== Records shown ==
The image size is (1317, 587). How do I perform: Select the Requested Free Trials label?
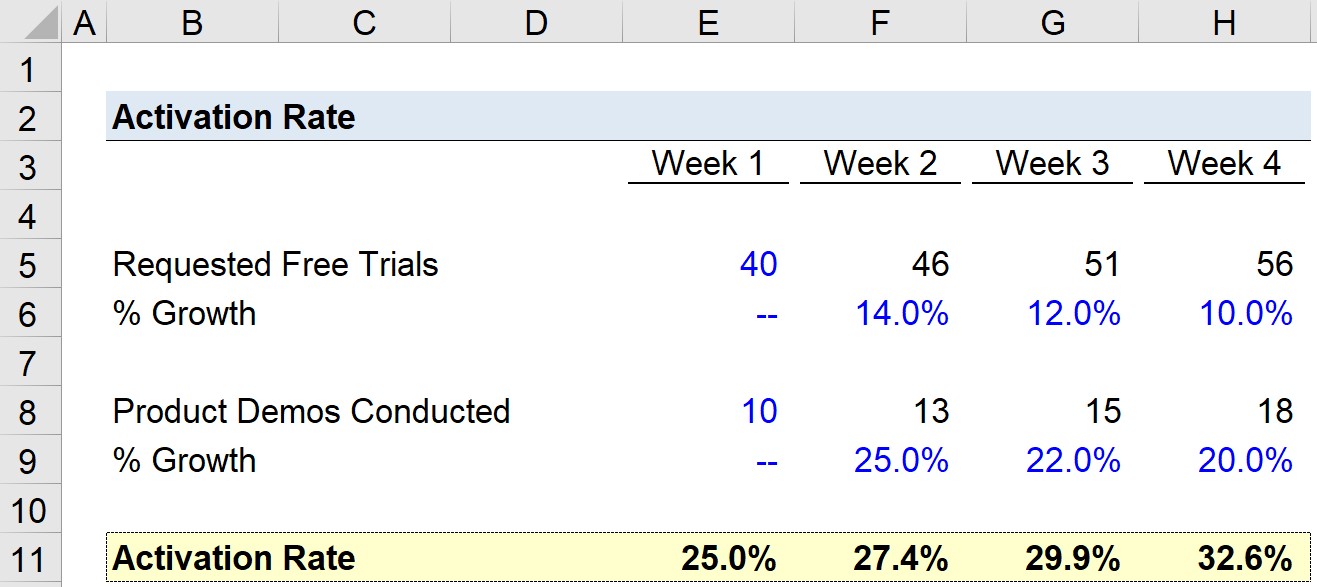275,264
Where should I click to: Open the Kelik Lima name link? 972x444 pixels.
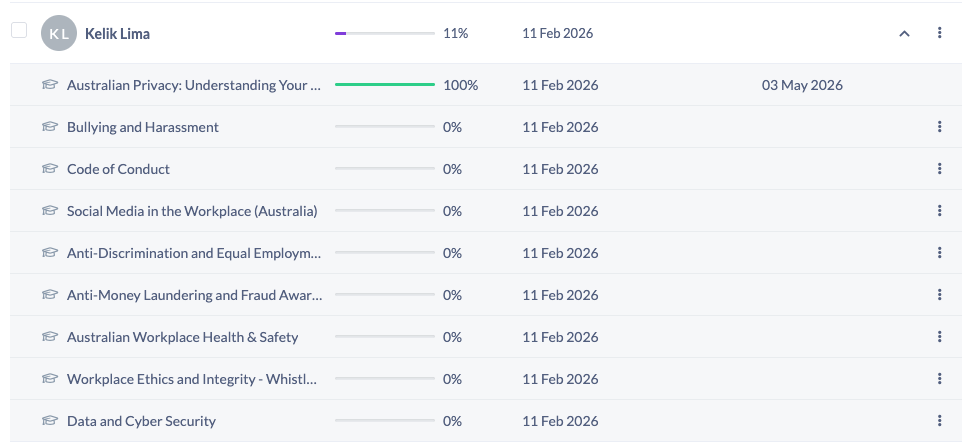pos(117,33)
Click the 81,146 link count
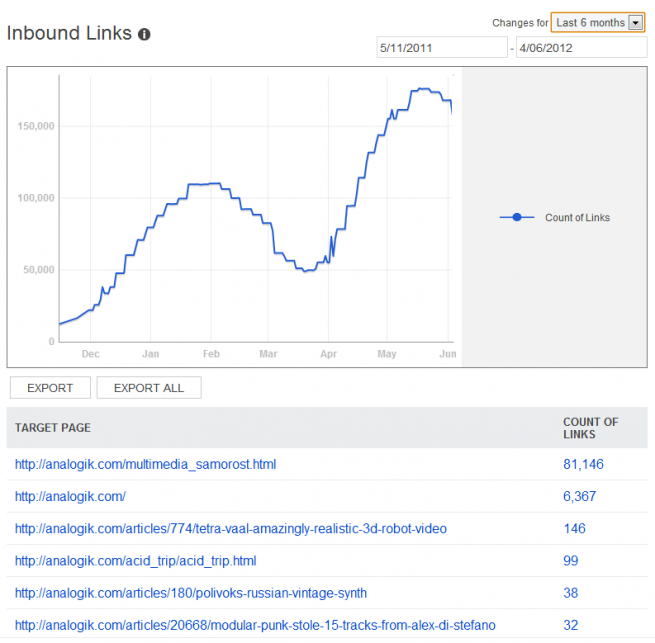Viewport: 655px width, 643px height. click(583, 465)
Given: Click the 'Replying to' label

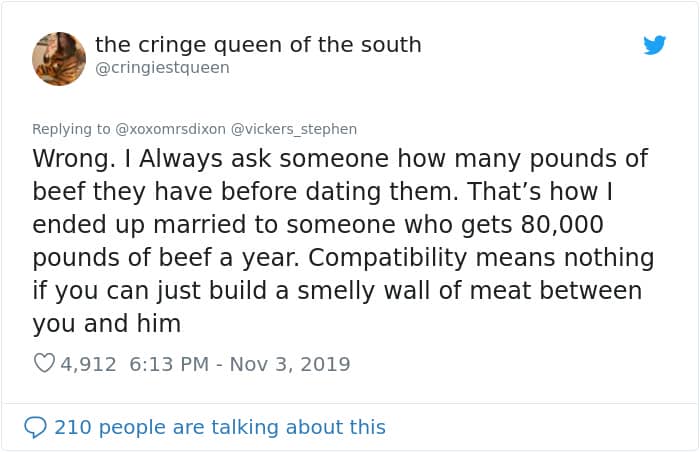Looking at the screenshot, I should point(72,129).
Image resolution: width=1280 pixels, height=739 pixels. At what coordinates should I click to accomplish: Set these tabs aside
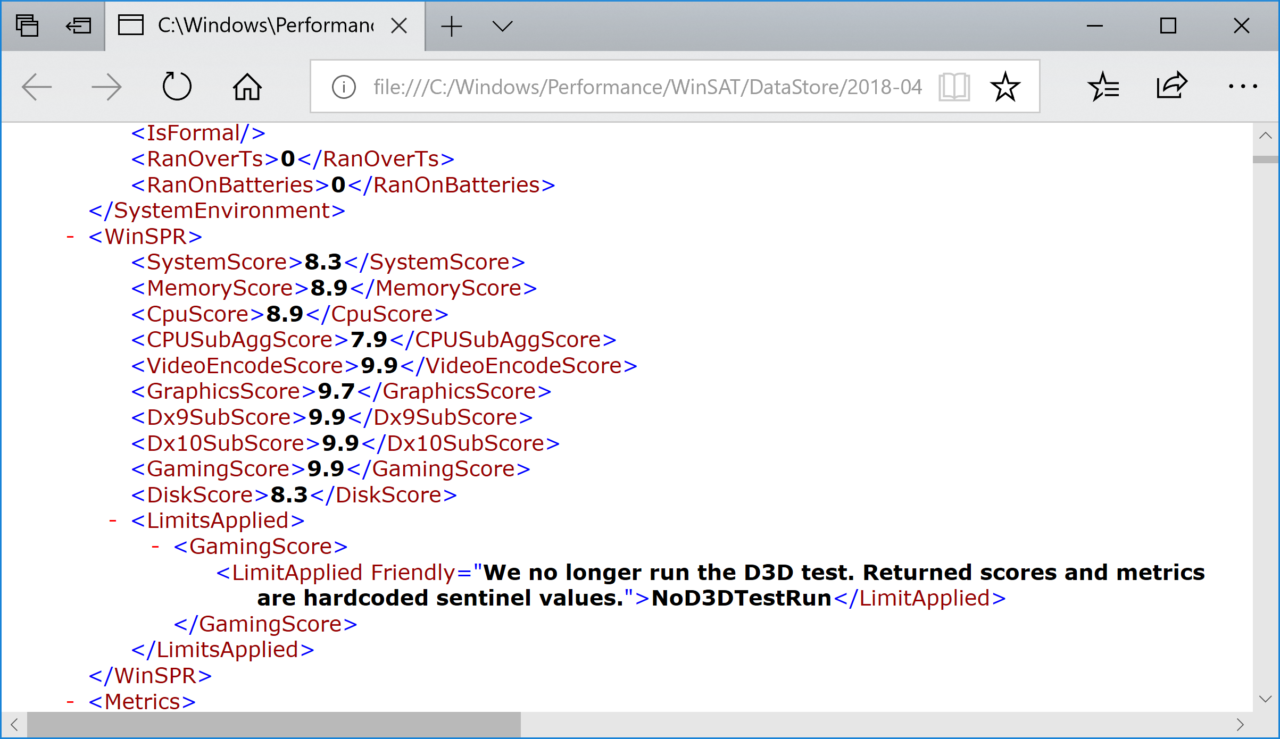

== Problem description ==
Where an entry holds a picture, leave the picture out and output the rest exactly.

== Your response ==
The image size is (1317, 587). How do I perform: Select the Requested Free Trials label?
275,264
Where should I click to: Open the Kelik Lima name link? 972x444 pixels.
pos(117,33)
Click the 81,146 link count
Viewport: 655px width, 643px height. click(583, 465)
Given: Click the 'Replying to' label

Looking at the screenshot, I should point(72,129).
Image resolution: width=1280 pixels, height=739 pixels. At what coordinates should I click to accomplish: Set these tabs aside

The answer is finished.